Stated goal> Please update the listing below so that every "webpages" becomes "web pages", with everything else left unchanged.
--- Begin Provided data ---
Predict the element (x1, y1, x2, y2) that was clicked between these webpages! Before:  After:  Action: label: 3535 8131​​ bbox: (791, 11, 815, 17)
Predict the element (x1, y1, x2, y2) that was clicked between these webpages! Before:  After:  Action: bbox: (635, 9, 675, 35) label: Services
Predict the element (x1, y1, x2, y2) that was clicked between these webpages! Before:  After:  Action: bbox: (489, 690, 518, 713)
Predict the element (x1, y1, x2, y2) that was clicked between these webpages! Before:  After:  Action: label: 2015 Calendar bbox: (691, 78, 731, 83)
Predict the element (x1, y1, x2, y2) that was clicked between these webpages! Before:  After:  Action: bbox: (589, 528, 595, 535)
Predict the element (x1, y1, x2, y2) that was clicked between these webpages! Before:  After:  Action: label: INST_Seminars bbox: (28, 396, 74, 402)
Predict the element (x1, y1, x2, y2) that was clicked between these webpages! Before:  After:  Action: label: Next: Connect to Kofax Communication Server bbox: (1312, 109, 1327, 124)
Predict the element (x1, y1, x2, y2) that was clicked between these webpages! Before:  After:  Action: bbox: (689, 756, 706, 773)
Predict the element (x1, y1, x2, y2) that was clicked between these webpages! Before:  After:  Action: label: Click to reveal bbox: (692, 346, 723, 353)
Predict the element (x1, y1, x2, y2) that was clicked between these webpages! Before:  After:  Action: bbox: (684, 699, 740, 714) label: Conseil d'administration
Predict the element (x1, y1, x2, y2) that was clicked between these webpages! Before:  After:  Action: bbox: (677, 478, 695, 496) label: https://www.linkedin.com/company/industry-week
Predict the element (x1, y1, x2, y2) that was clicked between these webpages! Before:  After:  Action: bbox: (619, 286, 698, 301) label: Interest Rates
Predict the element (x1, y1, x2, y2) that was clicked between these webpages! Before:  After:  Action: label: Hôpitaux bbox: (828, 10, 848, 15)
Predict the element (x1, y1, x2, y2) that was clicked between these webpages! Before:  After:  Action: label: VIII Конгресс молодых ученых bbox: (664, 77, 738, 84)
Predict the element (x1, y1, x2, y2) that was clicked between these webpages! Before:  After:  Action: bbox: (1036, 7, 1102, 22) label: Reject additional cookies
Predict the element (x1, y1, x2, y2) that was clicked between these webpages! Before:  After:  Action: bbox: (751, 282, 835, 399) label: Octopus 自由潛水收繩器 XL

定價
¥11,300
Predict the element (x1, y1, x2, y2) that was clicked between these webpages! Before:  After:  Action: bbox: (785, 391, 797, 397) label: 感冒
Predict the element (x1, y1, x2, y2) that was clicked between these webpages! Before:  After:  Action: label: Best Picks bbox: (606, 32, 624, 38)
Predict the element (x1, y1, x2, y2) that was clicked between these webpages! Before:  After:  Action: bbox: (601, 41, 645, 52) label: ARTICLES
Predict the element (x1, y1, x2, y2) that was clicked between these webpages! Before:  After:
--- End Provided data ---
Result>
Predict the element (x1, y1, x2, y2) that was clicked between these web pages! Before:  After:  Action: label: 3535 8131​​ bbox: (791, 11, 815, 17)
Predict the element (x1, y1, x2, y2) that was clicked between these web pages! Before:  After:  Action: bbox: (635, 9, 675, 35) label: Services
Predict the element (x1, y1, x2, y2) that was clicked between these web pages! Before:  After:  Action: bbox: (489, 690, 518, 713)
Predict the element (x1, y1, x2, y2) that was clicked between these web pages! Before:  After:  Action: label: 2015 Calendar bbox: (691, 78, 731, 83)
Predict the element (x1, y1, x2, y2) that was clicked between these web pages! Before:  After:  Action: bbox: (589, 528, 595, 535)
Predict the element (x1, y1, x2, y2) that was clicked between these web pages! Before:  After:  Action: label: INST_Seminars bbox: (28, 396, 74, 402)
Predict the element (x1, y1, x2, y2) that was clicked between these web pages! Before:  After:  Action: label: Next: Connect to Kofax Communication Server bbox: (1312, 109, 1327, 124)
Predict the element (x1, y1, x2, y2) that was clicked between these web pages! Before:  After:  Action: bbox: (689, 756, 706, 773)
Predict the element (x1, y1, x2, y2) that was clicked between these web pages! Before:  After:  Action: label: Click to reveal bbox: (692, 346, 723, 353)
Predict the element (x1, y1, x2, y2) that was clicked between these web pages! Before:  After:  Action: bbox: (684, 699, 740, 714) label: Conseil d'administration
Predict the element (x1, y1, x2, y2) that was clicked between these web pages! Before:  After:  Action: bbox: (677, 478, 695, 496) label: https://www.linkedin.com/company/industry-week
Predict the element (x1, y1, x2, y2) that was clicked between these web pages! Before:  After:  Action: bbox: (619, 286, 698, 301) label: Interest Rates
Predict the element (x1, y1, x2, y2) that was clicked between these web pages! Before:  After:  Action: label: Hôpitaux bbox: (828, 10, 848, 15)
Predict the element (x1, y1, x2, y2) that was clicked between these web pages! Before:  After:  Action: label: VIII Конгресс молодых ученых bbox: (664, 77, 738, 84)
Predict the element (x1, y1, x2, y2) that was clicked between these web pages! Before:  After:  Action: bbox: (1036, 7, 1102, 22) label: Reject additional cookies
Predict the element (x1, y1, x2, y2) that was clicked between these web pages! Before:  After:  Action: bbox: (751, 282, 835, 399) label: Octopus 自由潛水收繩器 XL

定價
¥11,300
Predict the element (x1, y1, x2, y2) that was clicked between these web pages! Before:  After:  Action: bbox: (785, 391, 797, 397) label: 感冒
Predict the element (x1, y1, x2, y2) that was clicked between these web pages! Before:  After:  Action: label: Best Picks bbox: (606, 32, 624, 38)
Predict the element (x1, y1, x2, y2) that was clicked between these web pages! Before:  After:  Action: bbox: (601, 41, 645, 52) label: ARTICLES
Predict the element (x1, y1, x2, y2) that was clicked between these web pages! Before:  After:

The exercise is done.